A short time later, on Sunday afternoon, Robert Atterbury writes back in an email. “Hi Roger, this is definitely an issue we’re concerned about. Here’s a quote from Congressman Nadler.” “New York City small businesses pay some of the highest commercial rents in the country, and it is vital we fight to get all the resources they need,” said Congressman Nadler. “There are good proposals that would help tackle this problem both in the immediate and long term at all levels of government, from New York City’s Small Business Jobs Survival Act to New York State’s S8125A to suspend commercial rent, to proposals in Congress to reform the Paycheck Protection Program to cover a larger share of non-personnel costs. Small businesses are the backbone of our economy and we cannot let deferred costs overwhelm them at the end of this pandemic.”

On my way out of this city stricken with a pandemic, I notice a couple crossing the street corner at Tenth Avenue and 14th Street. They’d gone out for a walk to enjoy the day. The Hudson River is not far away. They wear face masks. And they keep their social distance. Is this the new normal that’s talked about?

A short while later, on Sunday afternoon, Juan Soto sends me an email. “Hi Roger, this is from the speaker.” It is a wonderful message. This is how government should work. How encouraging. Speaker Johnson wrote, “Our small businesses are being hit hard by the coronavirus pandemic and we must do everything we can to keep them afloat. As we battle this public health crisis, assuring the survival of mom-and-pop shops is critical. The Paycheck Protection Program is out of money and many small business owners were left out of the initiative. The next round of PPP needs to favor small businesses over large corporations, and it needs to cover a larger share of non-personnel costs. Our small businesses have no income, yet they’re still being forced to pay rent and other business-related expenses. We need to ensure that relief programs reach all those business owners who need the assistance. I thank our city’s Congressional delegation for fighting for these priorities in Washington.”

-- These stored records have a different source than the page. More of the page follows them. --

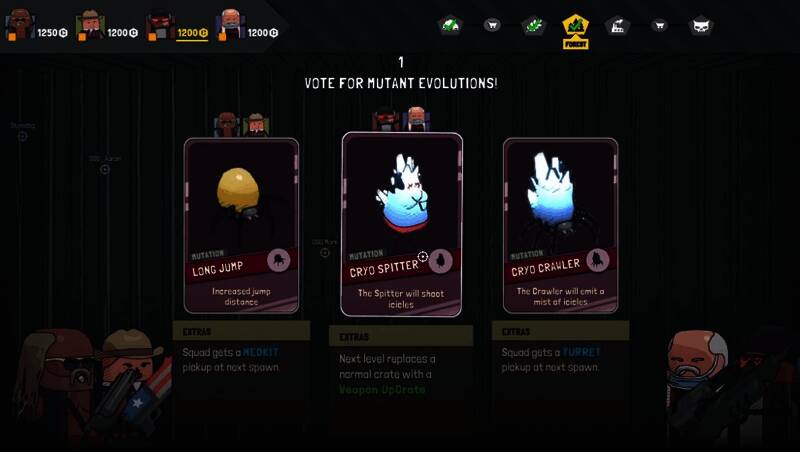Vote for the Cryo Spitter mutation card

tap(402, 224)
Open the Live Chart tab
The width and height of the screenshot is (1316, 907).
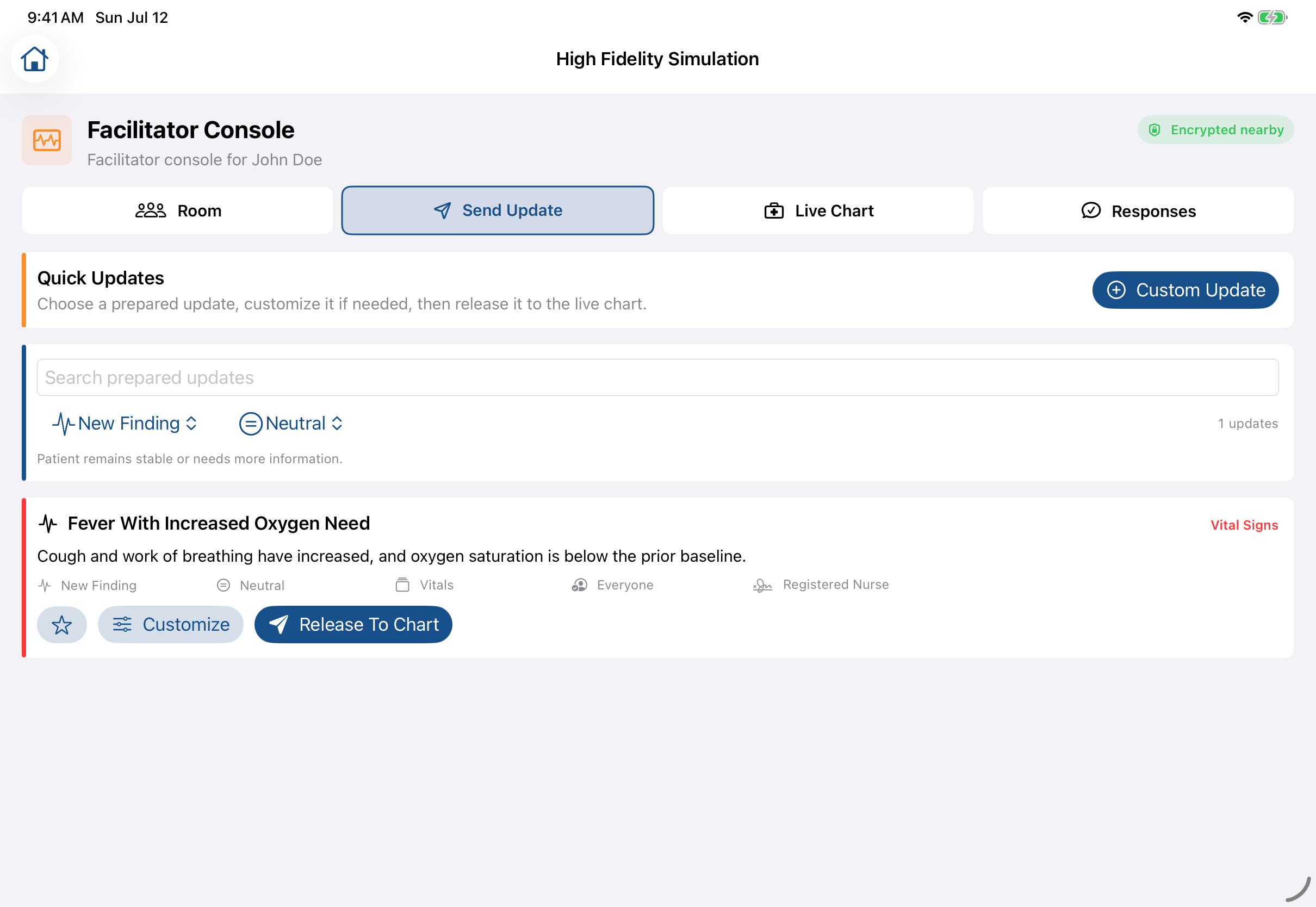(x=818, y=211)
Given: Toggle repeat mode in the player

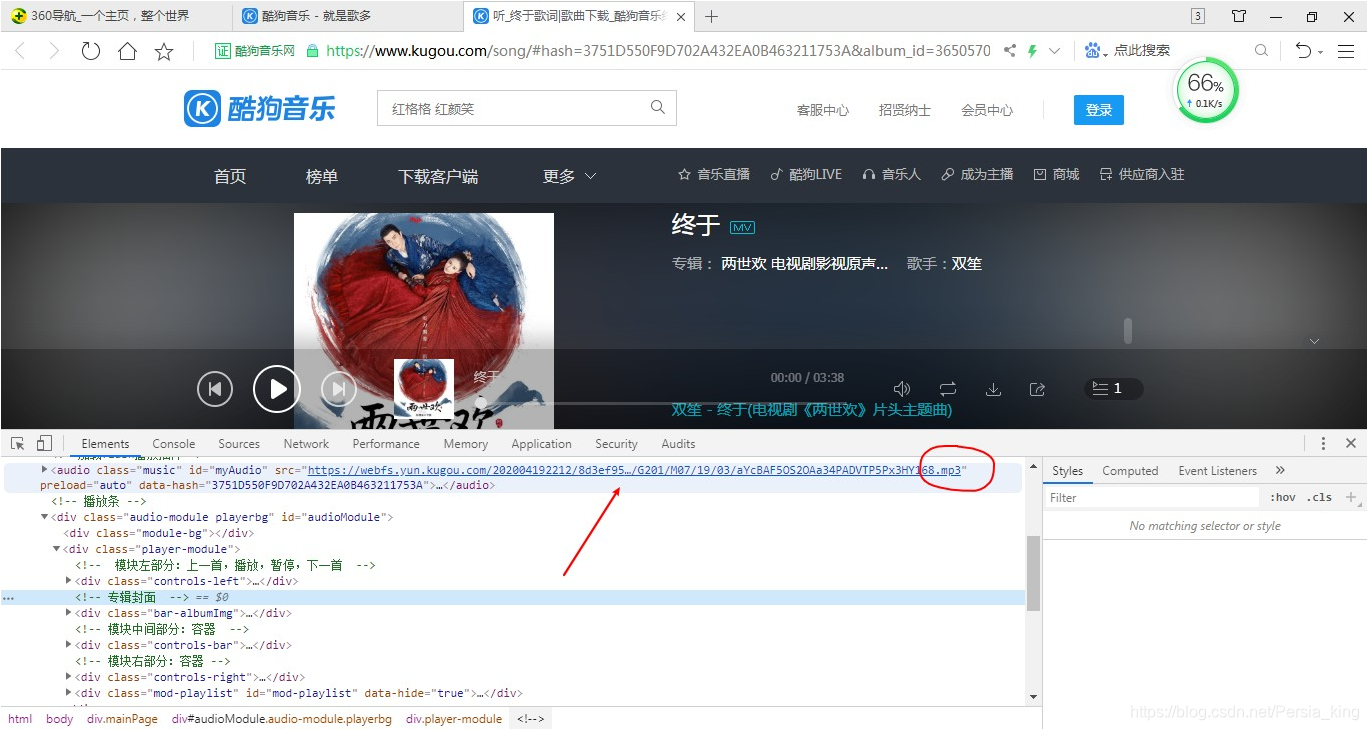Looking at the screenshot, I should 946,388.
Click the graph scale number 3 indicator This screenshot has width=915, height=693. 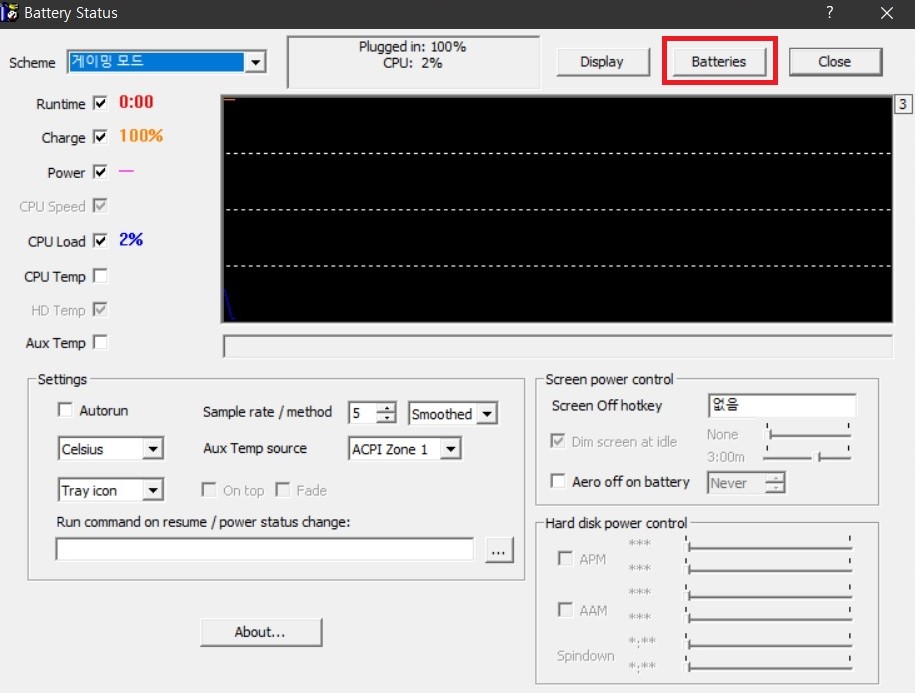[x=901, y=104]
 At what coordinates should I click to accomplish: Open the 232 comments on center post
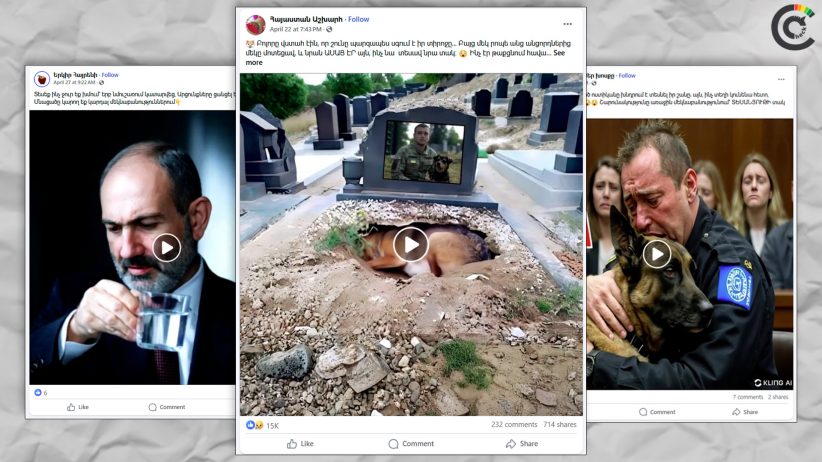(514, 425)
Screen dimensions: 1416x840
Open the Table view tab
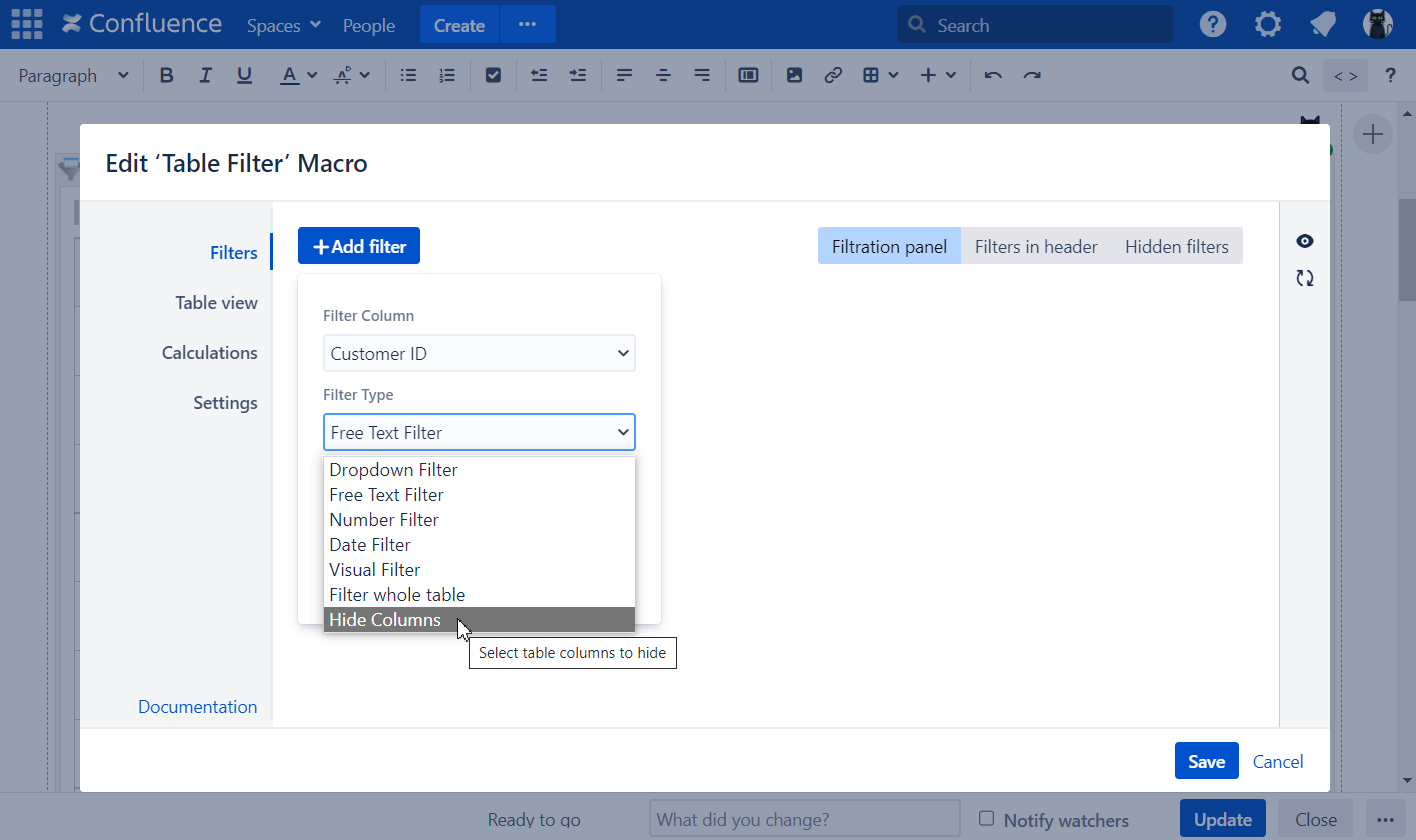coord(216,303)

Breaking News: On Saturday April 26th I get a text and call from Jamal. He is upset. He tells me he has been turned down for the initial PPP loan and the Small Business loan and grant because he can’t show a 25 percent loss of income in 2020. And he says the bank was stringing him along about the Small Business Disaster Loan and the PPP. Message to Washington DC: The PPP is not working. The loans aren’t working. Nothing is working right for what many say is the backbone of our economy—the small businesses. Where’s our common sense?

Jamal has not only lost income this year, he is in the red. He owes the landlord rent even though the governor and mayor painted such dire predictions that no one came to shop on Bleecker Street since the end of January. When the mayor and governor said to shut down on March 22nd, business for Jamal and his friends in the Village had already slowed down to nothing. He also took out a small loan to pay his employees and small expenses in those dark days of late January through April 26th when the Village Stood Still. He is in a big hole. 25 percent loss? Jamal lost everything. Where I come from that’s way more than a 25 percent loss. He’s down 100 percent plus. It is a disaster he didn’t create. No one is helping him.

Jamal will lose his family business which has been in the Village since 1979. His rent is almost $17,000 a month for a very small shop. His payroll is almost $7,000 monthly.

It’s about the rent. Without giving Jamal a fair chance to obtain stimulus funds to pay his rent there will be no payroll. This does not compute. But it’s not that hard to figure out.

Jamal explains, “I have a family to feed. Kids that need to go to college. I can fix things, but we small business people need equity to stand up. Without equity, no business can survive.” I ask if he knows if any of his fellow small business owners have gotten any money from the government. “They all say no,” he says. “They will all have to close down at some point.”

What’s that they say about small businesses being the backbone of our economy? It’s just jive. They don’t care.La Lanterna café owner Victor asks, “how soon will anybody want to go to a crowded restaurant?”